RDOS opens up on safety

Key documents, meant to address shortcomings discovered during a local government’s safety audit, have finally been made public.

Key documents, including a 58-point action plan meant to address shortcomings discovered during a local government’s safety audit, have finally been made public.

The action plan was created by Regional District of Okanagan-Similkameen staff after learning in May the organization did not meet the requirements to renew a Certificate of Recognition that triggered $31,000 in savings on WorkSafeBC premiums over three years.

The COR program is voluntary and goes beyond minimum safety regulations established by law.

RDOS administrators told elected officials about the audit results in August, and later released only copies of the audit report’s executive summary from which names of peripheral organizations, such as volunteer fire departments and recreation commissions, had been redacted.

Newspapers  were advised to file freedom of information requests for the full report.

The executive summary cited the lack of a single safety management system across all RDOS operations as the main reason for not renewing the certificate, and was the basis for articles in the Western News and the Keremeos Review.

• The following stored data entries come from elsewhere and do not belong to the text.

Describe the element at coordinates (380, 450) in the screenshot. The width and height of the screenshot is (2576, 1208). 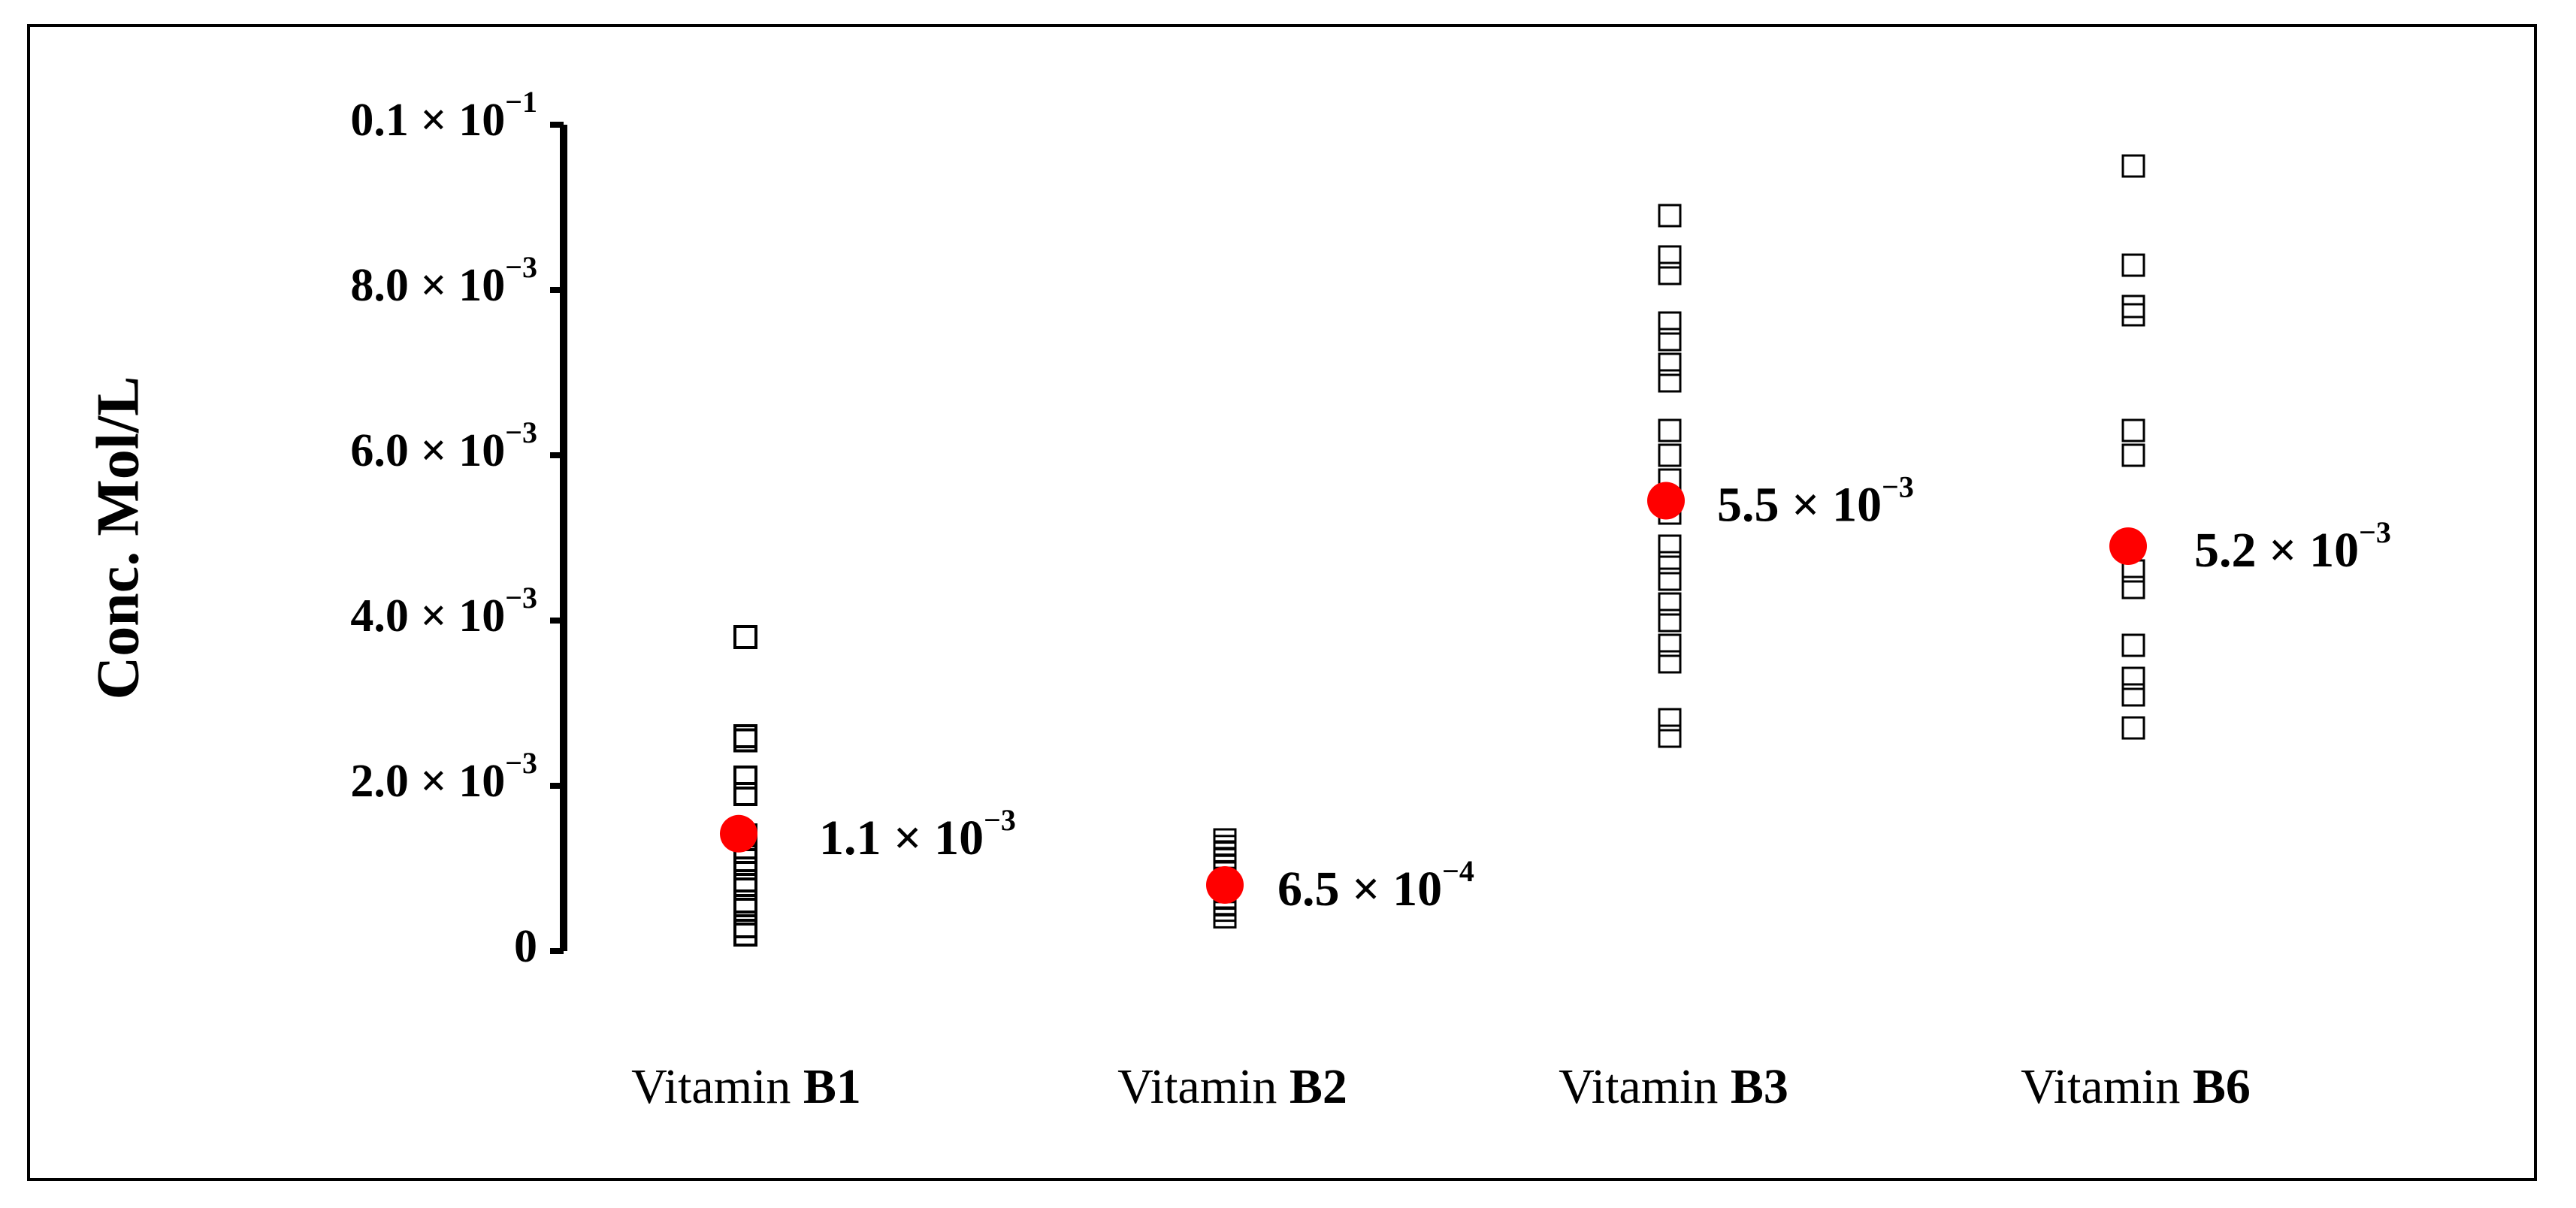
I see `y-tick-label-mantissa: 6.0` at that location.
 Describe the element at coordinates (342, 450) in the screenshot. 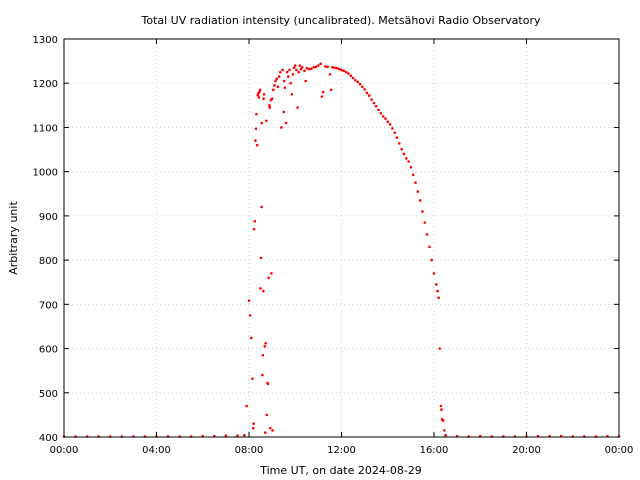

I see `x-tick-label: 12:00` at that location.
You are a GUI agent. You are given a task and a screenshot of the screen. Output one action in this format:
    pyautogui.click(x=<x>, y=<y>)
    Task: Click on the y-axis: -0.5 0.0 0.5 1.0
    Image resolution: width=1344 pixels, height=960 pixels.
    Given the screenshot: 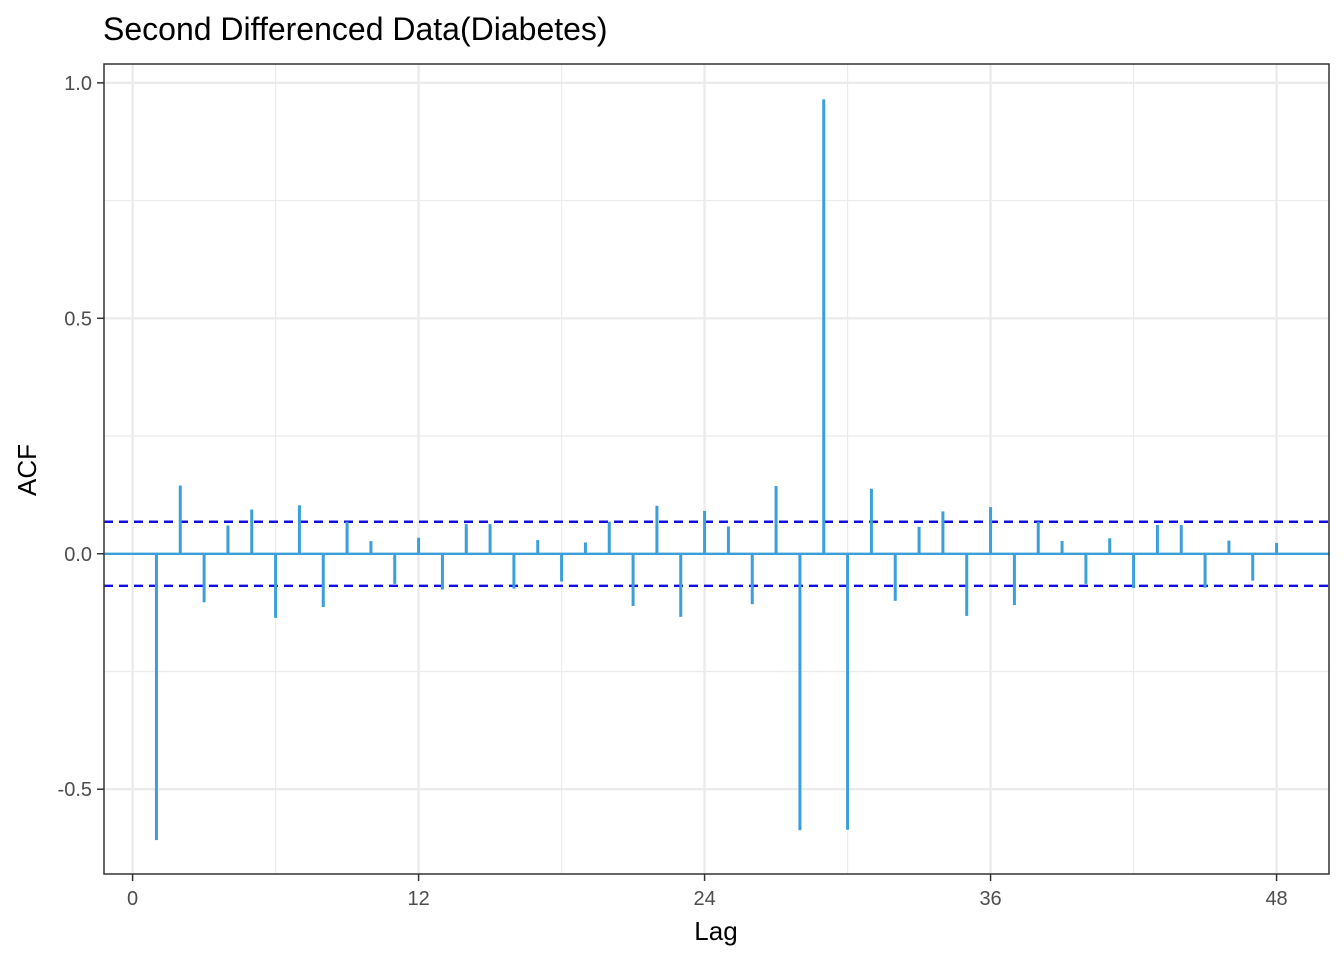 What is the action you would take?
    pyautogui.click(x=81, y=437)
    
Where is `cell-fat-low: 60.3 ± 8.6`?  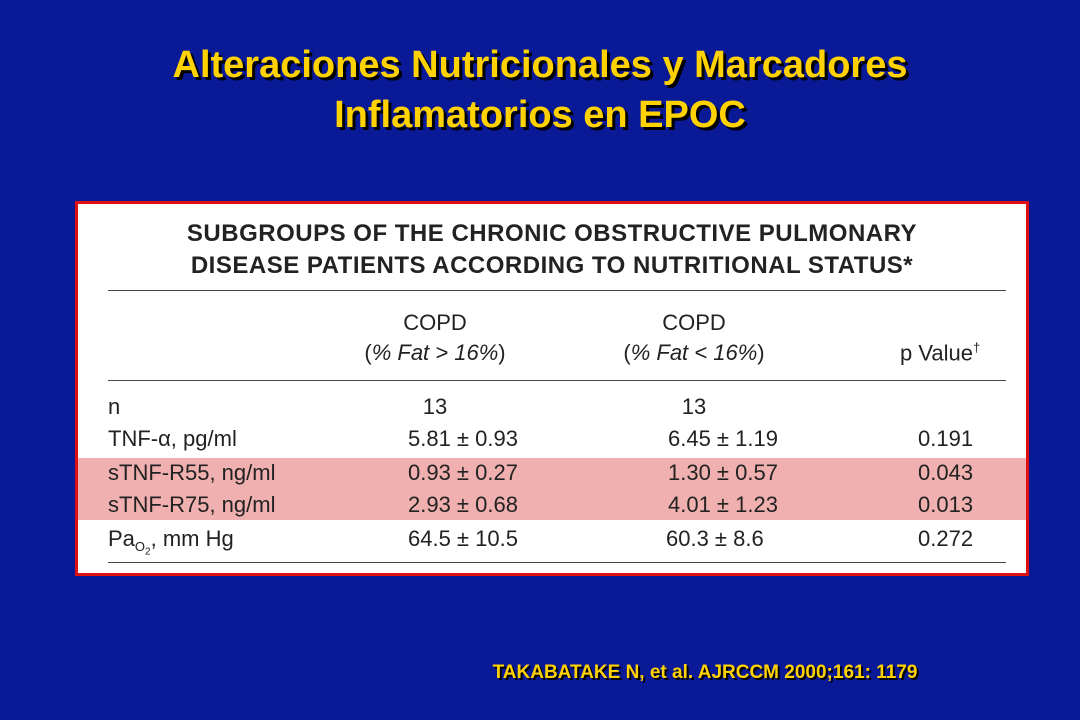 cell-fat-low: 60.3 ± 8.6 is located at coordinates (715, 538).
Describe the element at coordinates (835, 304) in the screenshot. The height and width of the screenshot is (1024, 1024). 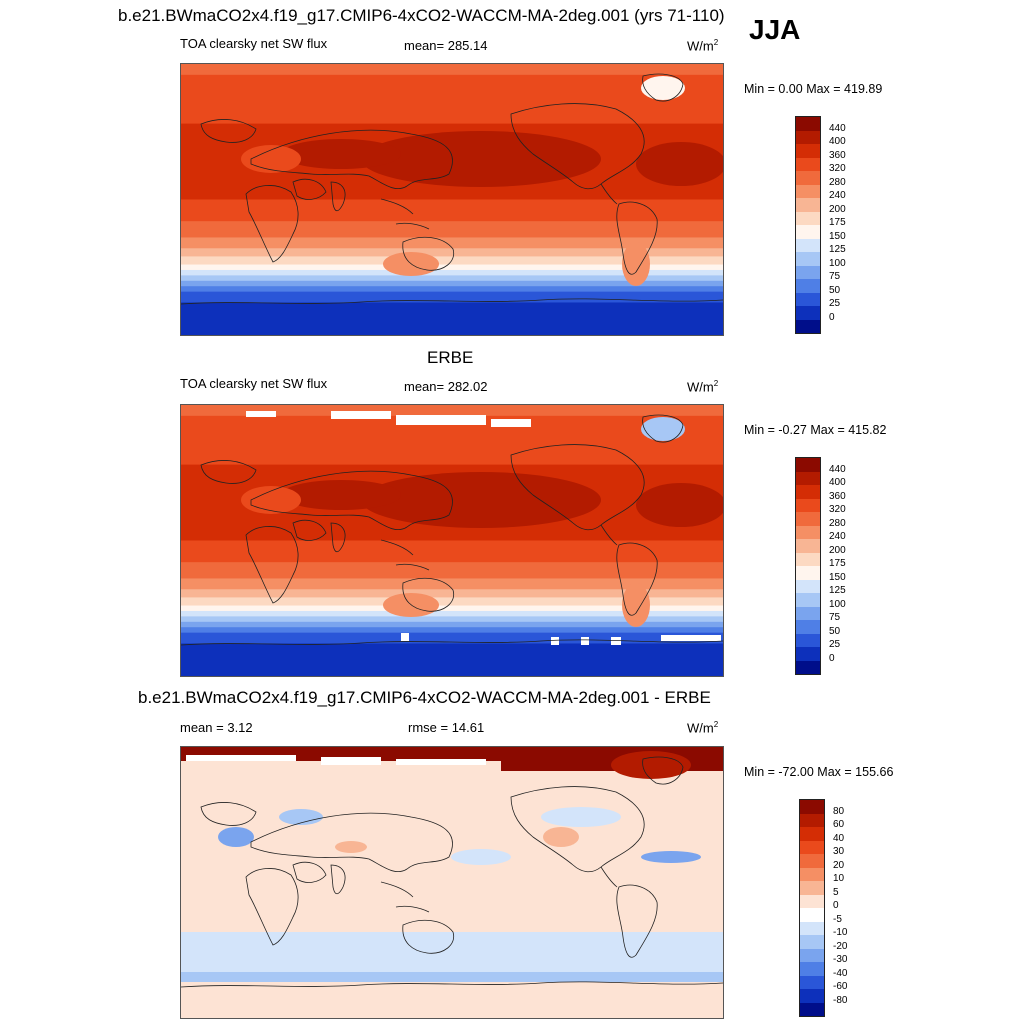
I see `colorbar-tick-label: 25` at that location.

Tom Siddon, the director for Okanagan Falls-Kaleden, told colleagues at a committee meeting Thursday the articles prompted calls from members of peripheral organizations who complained they only learned of the audit results through the media.

“The two headlines were: ‘RDOS fails safety audit,’ and secondly, ‘RDOS official blames voluntary groups for the shortcoming.’ I know that’s not what happened, but that’s the perception that a simple headline can produce,” Siddon said.

The RDOS scored 55 per cent on the audit, but needed 80 per cent to achieve recertification.

Earlier this month, Siddon urged RDOS administrators to release the full report to set the record straight.

The document and its accompanying action plan were finally released Thursday.

The to-do list includes ensuring first-aid attendants write reports after treating workers, creating safe work procedures for all pieces of equipment like sweepers and mowers, and numerous suggestions relating to the functioning of safety committees.

Penticton Mayor Garry Litke, also an RDOS director, noted it’s “a very ambitious action plan,” but “it obviously can’t happen without resources.”

Chief administrative officer Bill Newell said directors might need to consider hiring someone to help with implementation.

“Everyone’s struggling for resources. To fulfill the requirement for record-keeping and statistics-keeping and meetings… is onerous,” he said.

“And while we strive to do that, in some of our completely volunteer or independent parts of our operations, it’s not quite as high a priority or they don’t have quite the same capabilities of doing that.”

Newell also explained that although the RDOS was told by the same auditor in 2010 that it needed to establish a comprehensive safety system, it decided to skip that recommendation.

“We didn’t want to impose our rules on really volunteer fire departments and employees of recreation commissions that had other priorities, he said, before reiterating that the auditor placed blame with RDOS administrators, not the peripheral departments.

“He’s saying, administratively we did not do our job imposing a single safety management system throughout the organization. We take that personally,” Newell said.